ERIC Number: EJ1078610
Record Type: Journal
Publication Date: 2015-Nov
Abstractor: As Provided
Reference Count: 28
Brief Report: "SETD2" Mutation in a Child with Autism, Intellectual Disabilities and Epilepsy
Lumish, Heidi S.; Wynn, Julia; Devinsky, Orrin; Chung, Wendy K.
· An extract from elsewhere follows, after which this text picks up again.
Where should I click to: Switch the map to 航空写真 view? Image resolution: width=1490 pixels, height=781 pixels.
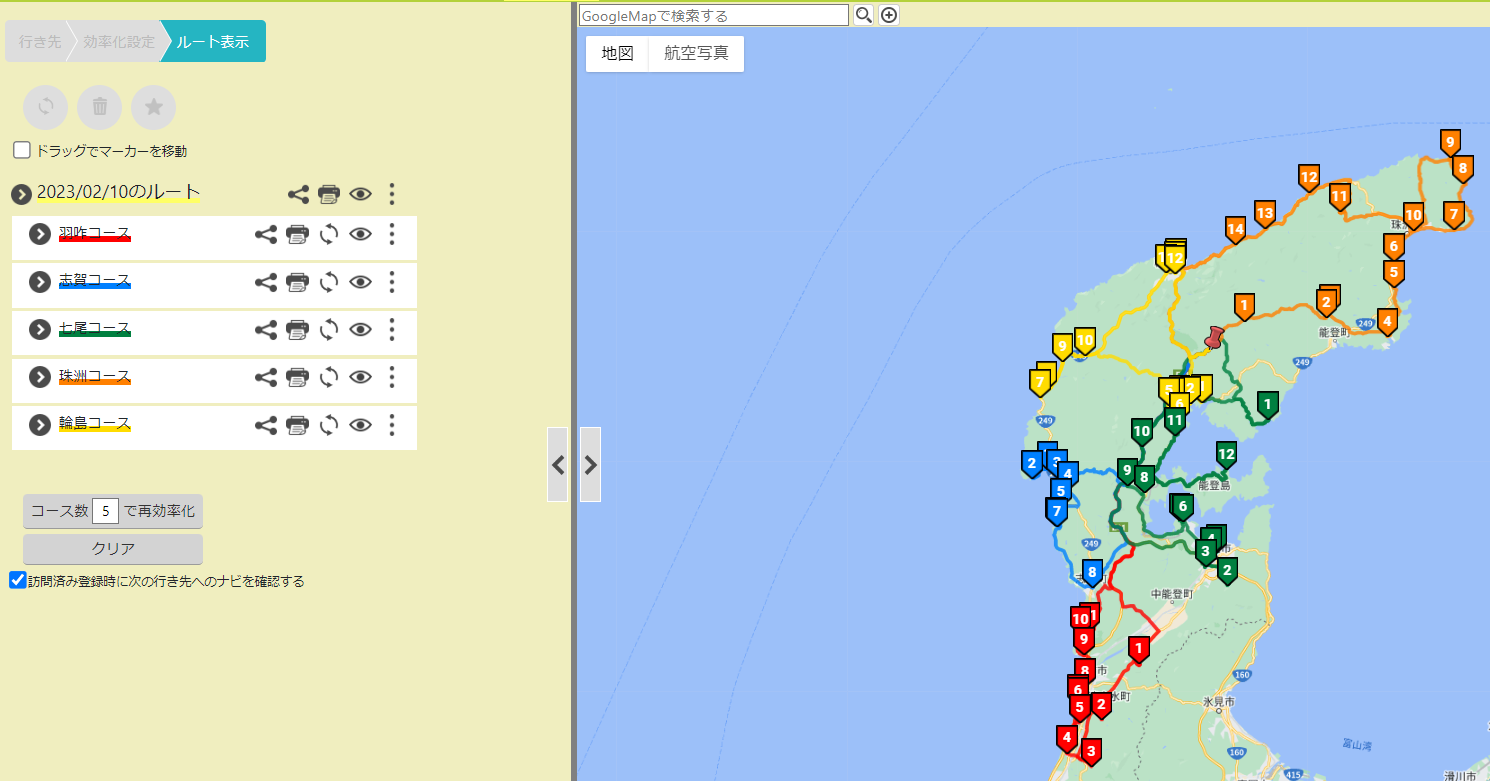[x=696, y=54]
Journal of Autism and Developmental Disorders, v45 n11 p3764-3770 Nov 2015
Whole exome sequencing (WES) has been utilized with increasing frequency to identify mutations underlying rare diseases. Autism spectrum disorders (ASD) and intellectual disability (ID) are genetically heterogeneous, and novel genes for these disorders are rapidly being identified, making these disorders ideal candidates for WES. Here we report a 17-year-old girl with ASD, developmental delay, ID, seizures, Chiari I malformation, macrocephaly, and short stature. She was found by WES to have a de novo c.2028delT (P677LfsX19) mutation in the SET domain-containing protein 2 ("SETD2") gene, predicted to be gene-damaging. This case offers evidence for the potential the role of "SETD2" in ASD and ID and provides further detail about the phenotypic manifestations of mutations in "SETD2."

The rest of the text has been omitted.